Data for review =>
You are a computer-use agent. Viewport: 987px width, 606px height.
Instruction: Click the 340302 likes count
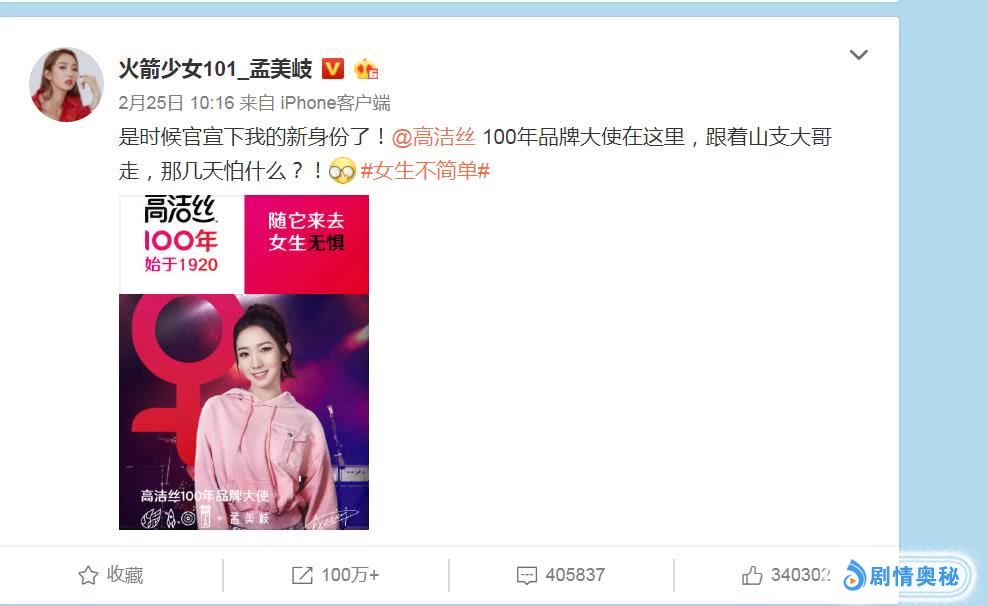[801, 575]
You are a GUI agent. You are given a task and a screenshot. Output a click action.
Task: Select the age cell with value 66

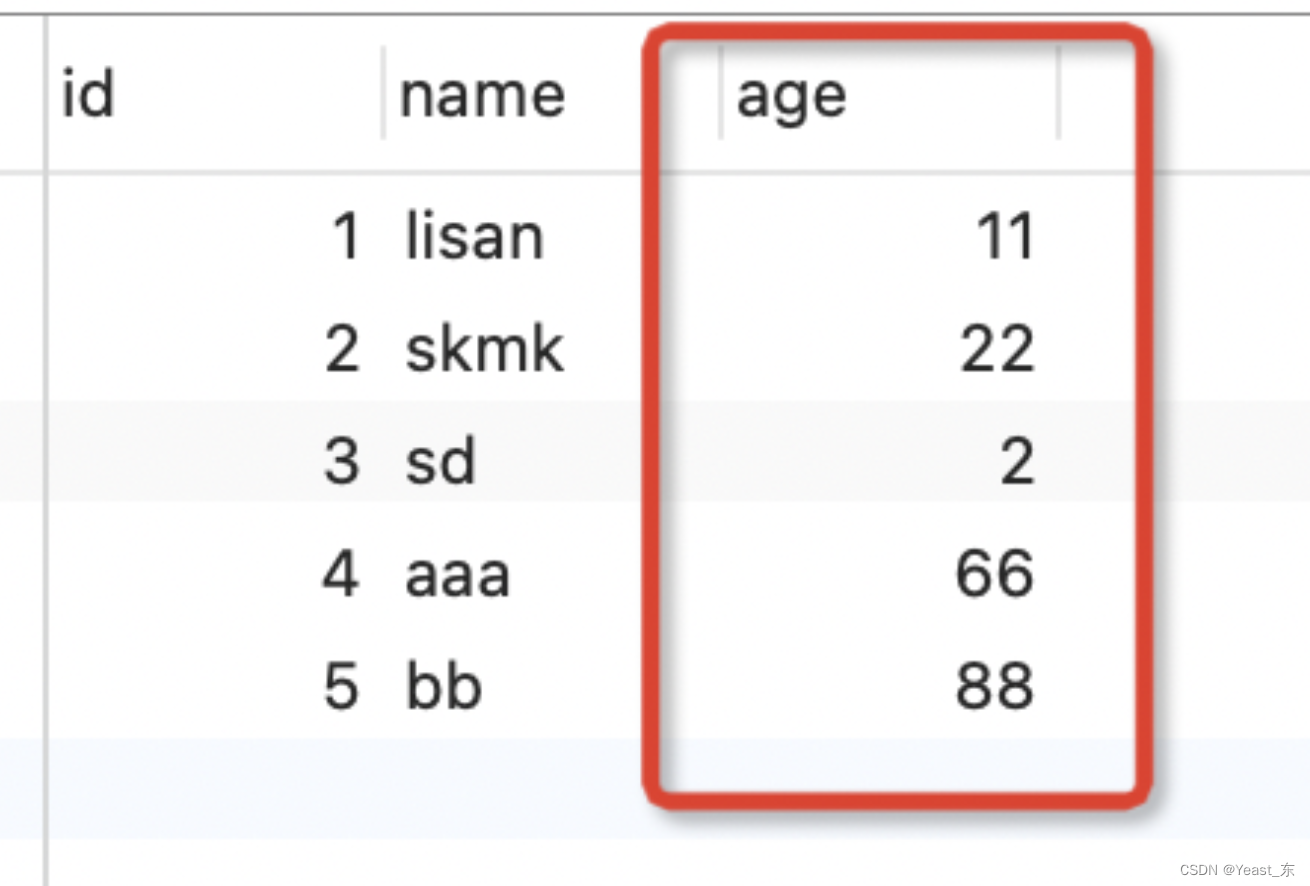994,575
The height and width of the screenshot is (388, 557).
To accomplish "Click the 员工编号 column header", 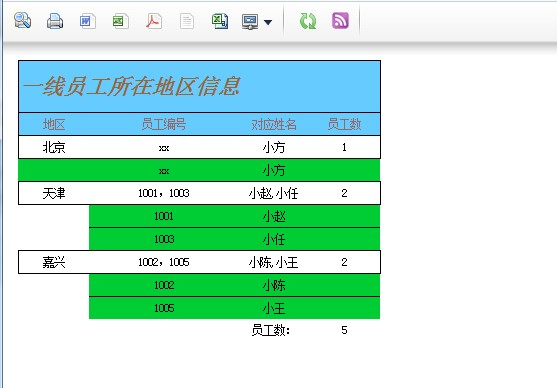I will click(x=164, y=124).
==
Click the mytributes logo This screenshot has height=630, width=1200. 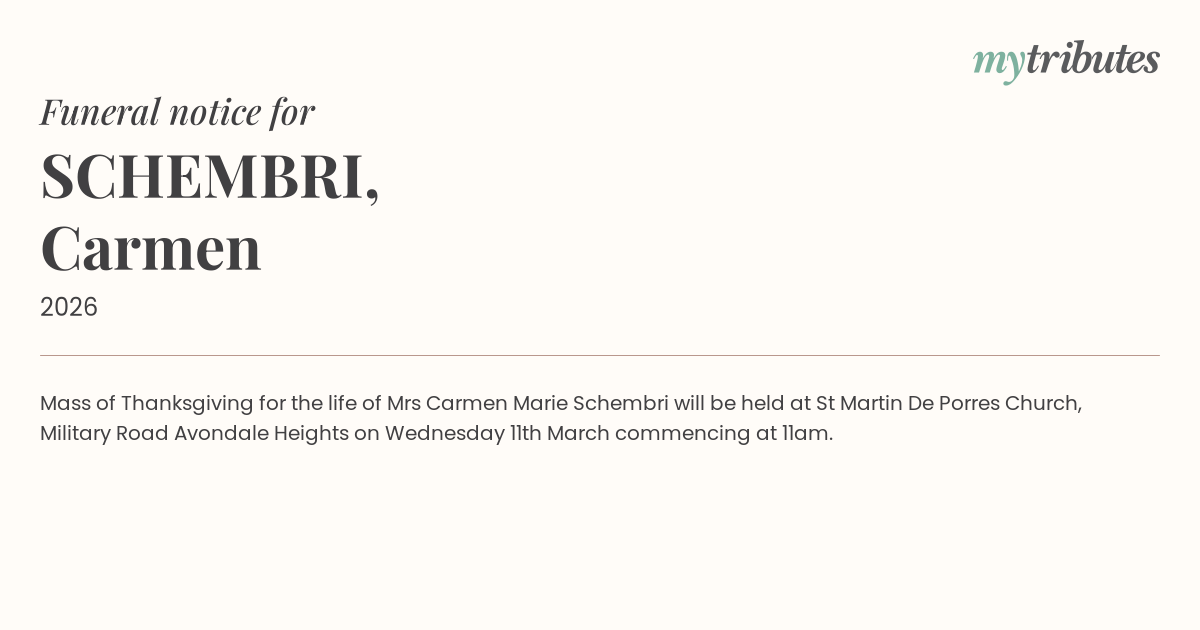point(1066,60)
==
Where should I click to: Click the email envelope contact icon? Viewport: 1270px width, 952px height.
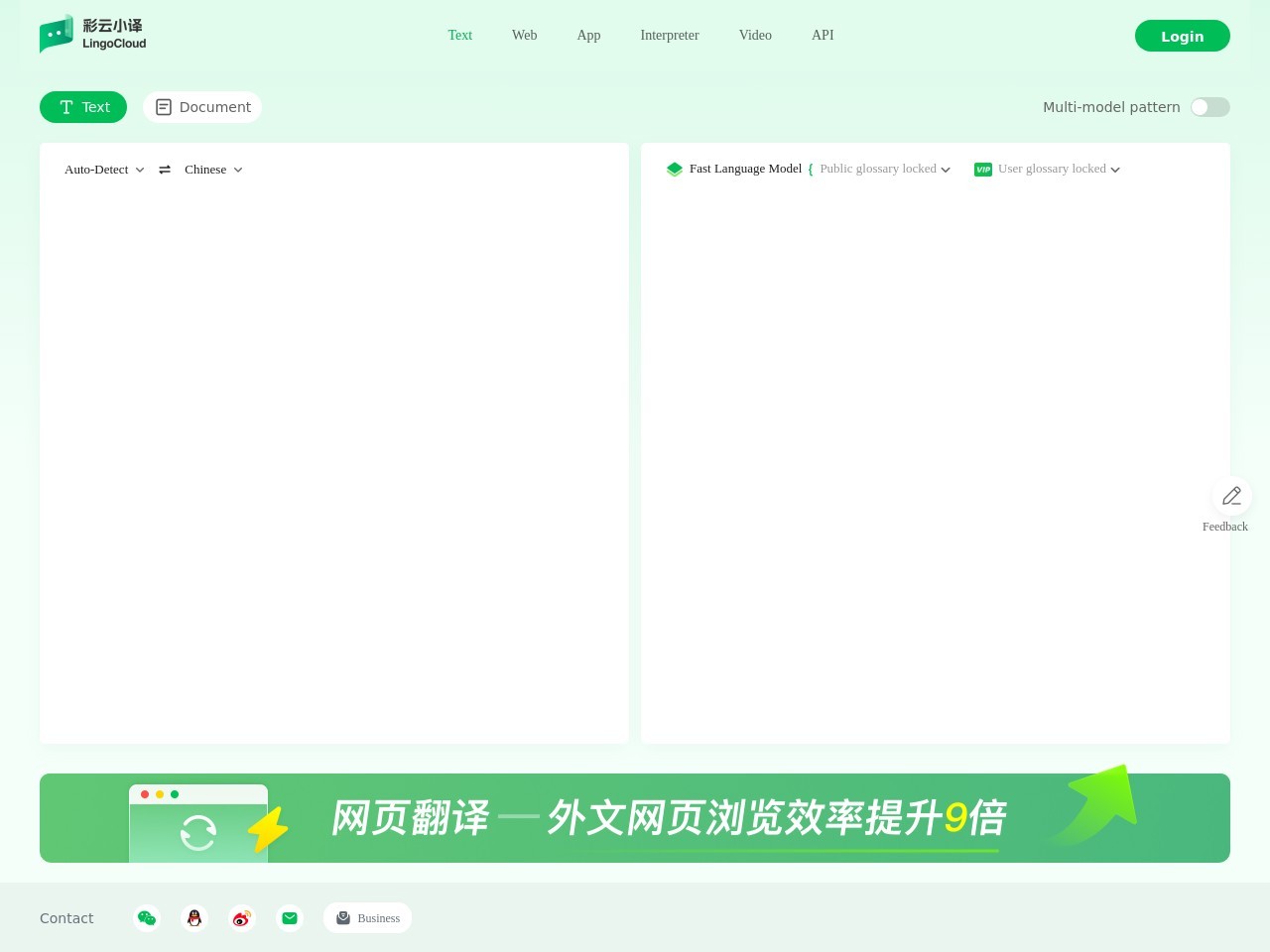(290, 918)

Work instructions =>
Respond with the number of lines in the entries that include the string "agent", and nothing besides.

Answer area =>
2